Given request:
List each line of the data below that contains the string "computer". Case counts.
►
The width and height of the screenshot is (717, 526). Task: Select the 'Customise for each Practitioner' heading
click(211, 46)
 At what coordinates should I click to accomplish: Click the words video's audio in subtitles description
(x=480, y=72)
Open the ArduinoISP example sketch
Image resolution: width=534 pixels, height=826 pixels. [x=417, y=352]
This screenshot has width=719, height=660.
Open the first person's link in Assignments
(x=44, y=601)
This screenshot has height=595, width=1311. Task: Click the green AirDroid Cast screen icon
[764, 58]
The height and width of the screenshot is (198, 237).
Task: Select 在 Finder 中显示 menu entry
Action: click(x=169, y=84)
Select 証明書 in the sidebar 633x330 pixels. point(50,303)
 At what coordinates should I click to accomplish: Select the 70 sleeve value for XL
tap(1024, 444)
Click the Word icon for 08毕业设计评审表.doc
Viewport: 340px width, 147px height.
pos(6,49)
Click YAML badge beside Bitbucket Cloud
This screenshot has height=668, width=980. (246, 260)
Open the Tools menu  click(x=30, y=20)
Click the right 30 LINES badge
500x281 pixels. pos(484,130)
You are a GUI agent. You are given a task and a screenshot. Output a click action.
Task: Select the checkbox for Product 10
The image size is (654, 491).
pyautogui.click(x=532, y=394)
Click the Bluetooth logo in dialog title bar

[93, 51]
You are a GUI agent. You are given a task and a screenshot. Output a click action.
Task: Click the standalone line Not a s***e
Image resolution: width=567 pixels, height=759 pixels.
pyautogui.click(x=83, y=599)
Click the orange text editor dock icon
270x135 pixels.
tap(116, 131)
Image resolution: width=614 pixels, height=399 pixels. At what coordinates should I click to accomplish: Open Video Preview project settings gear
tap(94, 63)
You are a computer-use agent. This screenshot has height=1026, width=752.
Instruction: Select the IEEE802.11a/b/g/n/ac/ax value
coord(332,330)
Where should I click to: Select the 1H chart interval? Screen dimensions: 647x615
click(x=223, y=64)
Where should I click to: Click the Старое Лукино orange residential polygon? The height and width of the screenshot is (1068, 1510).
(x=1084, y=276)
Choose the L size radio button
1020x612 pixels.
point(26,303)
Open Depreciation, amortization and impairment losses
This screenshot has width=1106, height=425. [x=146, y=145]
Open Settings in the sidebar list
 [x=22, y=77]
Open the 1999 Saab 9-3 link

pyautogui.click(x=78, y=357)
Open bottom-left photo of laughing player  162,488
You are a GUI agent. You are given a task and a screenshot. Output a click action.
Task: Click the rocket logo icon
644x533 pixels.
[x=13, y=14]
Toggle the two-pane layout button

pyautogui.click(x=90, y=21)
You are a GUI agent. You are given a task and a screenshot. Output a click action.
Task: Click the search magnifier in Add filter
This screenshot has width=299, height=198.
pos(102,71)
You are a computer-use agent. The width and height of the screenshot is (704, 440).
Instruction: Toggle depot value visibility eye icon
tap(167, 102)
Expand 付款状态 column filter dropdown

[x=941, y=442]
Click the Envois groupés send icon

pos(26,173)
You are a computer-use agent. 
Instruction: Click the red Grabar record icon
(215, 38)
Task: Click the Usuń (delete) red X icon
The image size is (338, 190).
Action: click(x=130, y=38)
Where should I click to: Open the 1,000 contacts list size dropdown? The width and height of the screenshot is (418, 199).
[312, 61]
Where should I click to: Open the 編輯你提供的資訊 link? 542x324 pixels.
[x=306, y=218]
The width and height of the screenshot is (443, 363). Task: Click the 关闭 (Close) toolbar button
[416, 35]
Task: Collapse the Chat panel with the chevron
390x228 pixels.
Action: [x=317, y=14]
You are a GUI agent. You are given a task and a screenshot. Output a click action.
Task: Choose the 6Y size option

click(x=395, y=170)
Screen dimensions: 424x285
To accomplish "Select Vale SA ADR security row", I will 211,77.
◄
Solution to the exercise:
You are a computer-use agent. This screenshot has height=1026, width=752.
You are a computer-use agent. The width and height of the screenshot is (704, 440).
You are a computer-use agent. 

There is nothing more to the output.